Problème : selon les défenseurs des migrants, mais aussi des spécialistes du droit des étrangers, ce dispositif de coopération policière ne met pas du tout en avant la protection de l’enfance. Au risque d’être contraire à de nombreuses dispositions du droit international comme l’article 3 de la Convention de New York relative aux droits de l’enfant, ratifiée par la France, qui appelle à accorder une considération primordiale au respect de « l’intérêt supérieur de l’enfant », ou du droit français comme celles du Code de l’action sociale et des familles. De plus, en organisant l’éloignement de ces jeunes vers leur pays d’origine, il serait contraire aux dispositions du Code de l’entrée du séjour des étrangers et du droit d’asile (Ceseda) qui empêchent l’éloignement (soit les reconduites à la frontière) des mineurs isolés étrangers. (...)

les entretiens menés par ces policiers marocains aux côtés des policiers français vont se faire sous les radars de la justice, sans avocats, et pas au nom de l’intérêt supérieur de l’enfant. » (...)

« Ces mineurs sont dans un état de souffrance psychologique et physiologique, ils doivent donc être considérés comme des mineurs en danger et relèvent donc prioritairement de l’assistance éducative et/ou de la tutelle départementale. »(...)

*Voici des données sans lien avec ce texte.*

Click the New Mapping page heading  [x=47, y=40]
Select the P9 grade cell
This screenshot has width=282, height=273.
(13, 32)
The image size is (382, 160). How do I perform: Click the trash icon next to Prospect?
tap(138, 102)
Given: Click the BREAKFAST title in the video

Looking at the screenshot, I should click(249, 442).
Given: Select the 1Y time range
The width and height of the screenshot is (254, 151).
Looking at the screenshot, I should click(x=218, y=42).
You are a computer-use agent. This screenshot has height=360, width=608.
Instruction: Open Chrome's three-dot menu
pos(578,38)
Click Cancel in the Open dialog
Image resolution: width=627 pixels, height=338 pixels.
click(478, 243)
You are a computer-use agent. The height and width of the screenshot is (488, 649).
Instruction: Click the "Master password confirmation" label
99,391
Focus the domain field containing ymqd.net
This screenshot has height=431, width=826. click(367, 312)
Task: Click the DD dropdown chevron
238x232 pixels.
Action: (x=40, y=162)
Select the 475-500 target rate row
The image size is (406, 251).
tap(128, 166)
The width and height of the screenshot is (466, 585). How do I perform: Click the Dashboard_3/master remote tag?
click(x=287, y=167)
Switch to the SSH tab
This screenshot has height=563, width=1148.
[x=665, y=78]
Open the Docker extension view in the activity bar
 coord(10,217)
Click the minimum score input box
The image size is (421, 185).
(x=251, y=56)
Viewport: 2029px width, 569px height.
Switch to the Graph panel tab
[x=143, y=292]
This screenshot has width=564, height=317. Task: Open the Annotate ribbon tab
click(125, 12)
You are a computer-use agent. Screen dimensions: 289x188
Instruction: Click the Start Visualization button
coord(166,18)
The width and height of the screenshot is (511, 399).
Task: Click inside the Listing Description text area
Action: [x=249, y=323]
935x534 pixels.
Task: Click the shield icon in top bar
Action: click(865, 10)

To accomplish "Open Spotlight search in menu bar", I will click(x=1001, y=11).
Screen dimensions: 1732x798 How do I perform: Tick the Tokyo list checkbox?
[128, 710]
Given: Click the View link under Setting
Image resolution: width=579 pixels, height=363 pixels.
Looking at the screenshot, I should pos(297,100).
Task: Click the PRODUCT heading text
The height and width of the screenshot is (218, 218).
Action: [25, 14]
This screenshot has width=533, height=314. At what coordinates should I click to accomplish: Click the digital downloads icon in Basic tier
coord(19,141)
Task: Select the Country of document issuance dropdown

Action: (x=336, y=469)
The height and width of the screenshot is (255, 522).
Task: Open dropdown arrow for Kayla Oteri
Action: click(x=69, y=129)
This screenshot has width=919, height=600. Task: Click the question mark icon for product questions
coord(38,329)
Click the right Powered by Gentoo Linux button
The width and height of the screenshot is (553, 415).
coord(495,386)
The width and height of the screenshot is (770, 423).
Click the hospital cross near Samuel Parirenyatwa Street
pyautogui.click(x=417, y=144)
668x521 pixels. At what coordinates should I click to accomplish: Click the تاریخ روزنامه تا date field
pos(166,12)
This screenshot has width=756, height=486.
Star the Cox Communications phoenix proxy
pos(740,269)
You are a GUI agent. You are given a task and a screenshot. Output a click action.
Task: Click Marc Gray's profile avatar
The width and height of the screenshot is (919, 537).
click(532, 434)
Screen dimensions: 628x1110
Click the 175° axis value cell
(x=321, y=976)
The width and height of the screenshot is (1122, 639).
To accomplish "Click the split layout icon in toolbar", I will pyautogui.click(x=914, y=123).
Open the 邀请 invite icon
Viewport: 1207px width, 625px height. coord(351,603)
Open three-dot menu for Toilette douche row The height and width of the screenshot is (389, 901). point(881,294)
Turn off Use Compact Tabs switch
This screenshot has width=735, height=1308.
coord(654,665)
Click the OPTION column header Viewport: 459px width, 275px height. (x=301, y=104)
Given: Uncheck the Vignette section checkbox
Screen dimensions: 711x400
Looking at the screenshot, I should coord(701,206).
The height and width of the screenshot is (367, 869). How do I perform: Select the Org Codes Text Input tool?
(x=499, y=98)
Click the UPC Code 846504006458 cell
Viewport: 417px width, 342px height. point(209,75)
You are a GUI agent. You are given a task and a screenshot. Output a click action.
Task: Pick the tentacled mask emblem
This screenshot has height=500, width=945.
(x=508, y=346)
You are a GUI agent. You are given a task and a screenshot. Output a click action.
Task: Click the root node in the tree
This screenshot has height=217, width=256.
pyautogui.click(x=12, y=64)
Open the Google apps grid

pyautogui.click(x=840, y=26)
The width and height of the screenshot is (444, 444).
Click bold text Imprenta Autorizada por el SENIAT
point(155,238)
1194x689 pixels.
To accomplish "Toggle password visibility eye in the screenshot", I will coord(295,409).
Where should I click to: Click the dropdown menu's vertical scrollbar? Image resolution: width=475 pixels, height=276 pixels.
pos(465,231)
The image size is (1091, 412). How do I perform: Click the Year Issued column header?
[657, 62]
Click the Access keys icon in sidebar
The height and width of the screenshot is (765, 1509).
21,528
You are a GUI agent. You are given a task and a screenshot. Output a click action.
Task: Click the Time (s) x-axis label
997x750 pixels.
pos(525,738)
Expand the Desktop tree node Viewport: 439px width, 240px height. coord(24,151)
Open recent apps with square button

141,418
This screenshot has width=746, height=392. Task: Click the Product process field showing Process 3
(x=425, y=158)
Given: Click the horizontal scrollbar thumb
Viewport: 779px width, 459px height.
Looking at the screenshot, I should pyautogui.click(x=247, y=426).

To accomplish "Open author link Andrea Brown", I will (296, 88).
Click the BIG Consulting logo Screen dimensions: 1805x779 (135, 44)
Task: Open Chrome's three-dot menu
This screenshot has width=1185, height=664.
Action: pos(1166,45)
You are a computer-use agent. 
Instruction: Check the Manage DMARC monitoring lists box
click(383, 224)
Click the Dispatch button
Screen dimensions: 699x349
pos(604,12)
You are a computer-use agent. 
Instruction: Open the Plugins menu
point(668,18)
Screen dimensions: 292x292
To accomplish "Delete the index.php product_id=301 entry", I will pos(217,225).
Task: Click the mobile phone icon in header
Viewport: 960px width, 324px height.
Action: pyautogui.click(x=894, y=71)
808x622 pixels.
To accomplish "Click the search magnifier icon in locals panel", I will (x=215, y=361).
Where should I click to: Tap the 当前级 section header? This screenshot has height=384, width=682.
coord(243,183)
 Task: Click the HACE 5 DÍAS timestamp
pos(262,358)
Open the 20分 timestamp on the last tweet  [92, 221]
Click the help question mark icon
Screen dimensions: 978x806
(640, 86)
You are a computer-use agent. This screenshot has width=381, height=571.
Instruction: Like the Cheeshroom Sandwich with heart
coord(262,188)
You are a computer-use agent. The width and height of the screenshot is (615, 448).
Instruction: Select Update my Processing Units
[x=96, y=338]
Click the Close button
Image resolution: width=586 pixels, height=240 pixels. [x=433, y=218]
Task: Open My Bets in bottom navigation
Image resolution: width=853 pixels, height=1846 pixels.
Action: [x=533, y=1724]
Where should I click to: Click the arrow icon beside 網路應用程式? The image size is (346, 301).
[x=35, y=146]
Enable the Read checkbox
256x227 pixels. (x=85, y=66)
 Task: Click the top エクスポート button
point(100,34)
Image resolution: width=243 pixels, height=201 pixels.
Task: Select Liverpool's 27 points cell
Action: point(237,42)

De fait, ces dernières années, ce type d’« accords non contraignants » comme l’ « arrangement administratif » de « renforcement de la coopération franco-albanaise en matière de lutte contre l’immigration irrégulière et la lutte contre la criminalité » signé en 2017 par Gérard Collomb entre la France et l’Albanie sont devenus courants. L’objectif inavoué selon la juriste Marie-Laure Basilien-Gainche, professeur de droit public à Lyon III : faciliter les expulsions tout en contournant les obligations internationales qui imposent la protection des droits fondamentaux des migrants et plus encore des mineurs migrants.